Heimdall API Reference
inference.networking.k8s.io/v1​
InferencePool​
kubectl explain --api-version inference.networking.k8s.io/v1 inferencepools
| Field | Type | Description |
|---|---|---|
apiVersion | string | APIVersion defines the versioned schema of this representation of an object. |
kind | string | Kind is a string value representing the REST resource this object represents. |
metadata | object | Standard object's metadata. |
spec | InferencePoolSpec | Specification of the desired behavior of the InferencePool. |
InferencePoolSpec​
kubectl explain --api-version inference.networking.k8s.io/v1 inferencepools.spec
| Field | Type | Description |
|---|---|---|
endpointPickerRef | EndpointPickerRef | Reference to the EndpointPicker. |
selector | LabelSelector | Selects the pods that belong to the inference pool. |
targetPorts | []TargetPort | List of ports exposed by the inference pool. |
EndpointPickerRef​
kubectl explain --api-version inference.networking.k8s.io/v1 inferencepools.spec.endpointPickerRef
| Field | Type | Description |
|---|---|---|
failureMode | string | FailureMode configures how the parent handles the case when the Endpoint Picker extension is non-responsive. Defaults to "FailClose". |
group | string | Group is the group of the referent API object. Defaults to "". |
kind | string | Kind is the Kubernetes resource kind of the referent. Defaults to "Service". |
name | string | Name is the name of the referent API object. Required. |
port | Port | Port is the port of the Endpoint Picker extension service. |
Port​
| Field | Type | Description |
|---|---|---|
number | integer | Number defines the port number to access the selected model server Pods. |
LabelSelector​
| Field | Type | Description |
|---|---|---|
matchLabels | map[string]string | matchLabels is a map of {key,value} pairs. |
TargetPort​
| Field | Type | Description |
|---|---|---|
number | integer | Number of the port. |
inference.networking.k8s-x.io/v1alpha1​
EndpointPickerConfig​
| Field | Type | Description |
|---|---|---|
data | DataLayerConfig | Data configures the DataLayer. It is required if the new DataLayer is enabled. |
featureGates | []string | FeatureGates is a set of flags that enable various experimental features with the EPP. |
plugins | []PluginSpec | Plugins is the list of plugins that will be instantiated. See Plugins for more details. |
saturationDetector | SaturationDetector | SaturationDetector when present specifies the configuration of the Saturation detector. |
schedulingProfiles | []SchedulingProfile | SchedulingProfiles is the list of named SchedulingProfiles that will be created. |
PluginSpec​
For more details on available plugins, see Plugins.

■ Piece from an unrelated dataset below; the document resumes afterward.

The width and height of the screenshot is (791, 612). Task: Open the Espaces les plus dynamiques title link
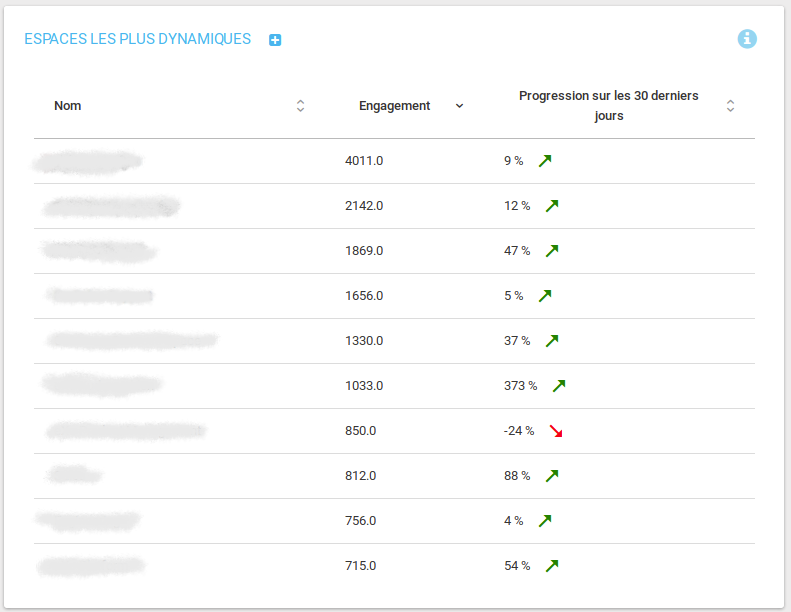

| Field | Type | Description |
|---|---|---|
name | string | Name provides a name for plugin entries to reference. If omitted, the value of the Plugin's Type field will be used. |
parameters | object | Parameters are the set of parameters to be passed to the plugin's factory function. |
type | string | Type specifies the plugin type to be instantiated. |
SchedulingProfile​
A SchedulingProfile executes its plugins in order: Filters, Scorers, then Picker. Only plugins that implement the Filter, Scorer, or Picker interface can be referenced here. Profile handlers operate at the top level and are not part of individual profiles.

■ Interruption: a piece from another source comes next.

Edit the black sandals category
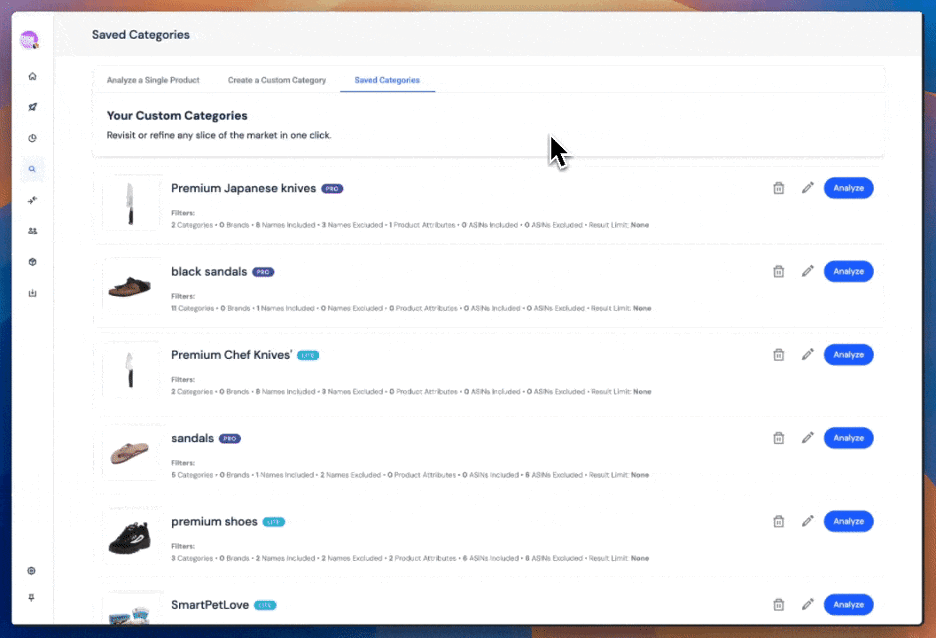pos(808,271)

| Field | Type | Description |
|---|---|---|
name | string | Name specifies the name of this SchedulingProfile. |
plugins | []SchedulingPlugin | Plugins is the list of plugins for this SchedulingProfile. They are assigned to the appropriate "slots" based on their type. |
SchedulingPlugin​
| Field | Type | Description |
|---|---|---|
pluginRef | string | References a plugin from the top-level plugins list. The plugin must implement Filter, Scorer, or Picker. |
weight | integer | Optional weight for Scorer plugins, controlling relative influence when aggregating scores. Defaults to 1 if omitted. Ignored for Filters and Pickers. |
SaturationDetector​
| Field | Type | Description |
|---|---|---|
kvCacheUtilThreshold | float | KVCacheUtilThreshold defines the KV cache utilization (0.0 to 1.0) above which a pod is considered to have insufficient capacity. |
metricsStalenessThreshold | string | MetricsStalenessThreshold defines how old a pod's metrics can be. |
queueDepthThreshold | integer | QueueDepthThreshold defines the backend waiting queue size above which a pod is considered to have insufficient capacity for new requests. |
DataLayerConfig​
| Field | Type | Description |
|---|---|---|
sources | []DataLayerSource | Sources is the list of sources to define to the DataLayer. |
DataLayerSource​
| Field | Type | Description |
|---|---|---|
extractors | []DataLayerExtractor | Extractors specifies the list of Plugin instances to be associated with this Source. |
pluginRef | string | PluginRef specifies a partiular Plugin instance to be associated with this Source. |
DataLayerExtractor​
| Field | Type | Description |
|---|---|---|
pluginRef | string | PluginRef specifies a partiular Plugin instance to be associated with this Extractor. |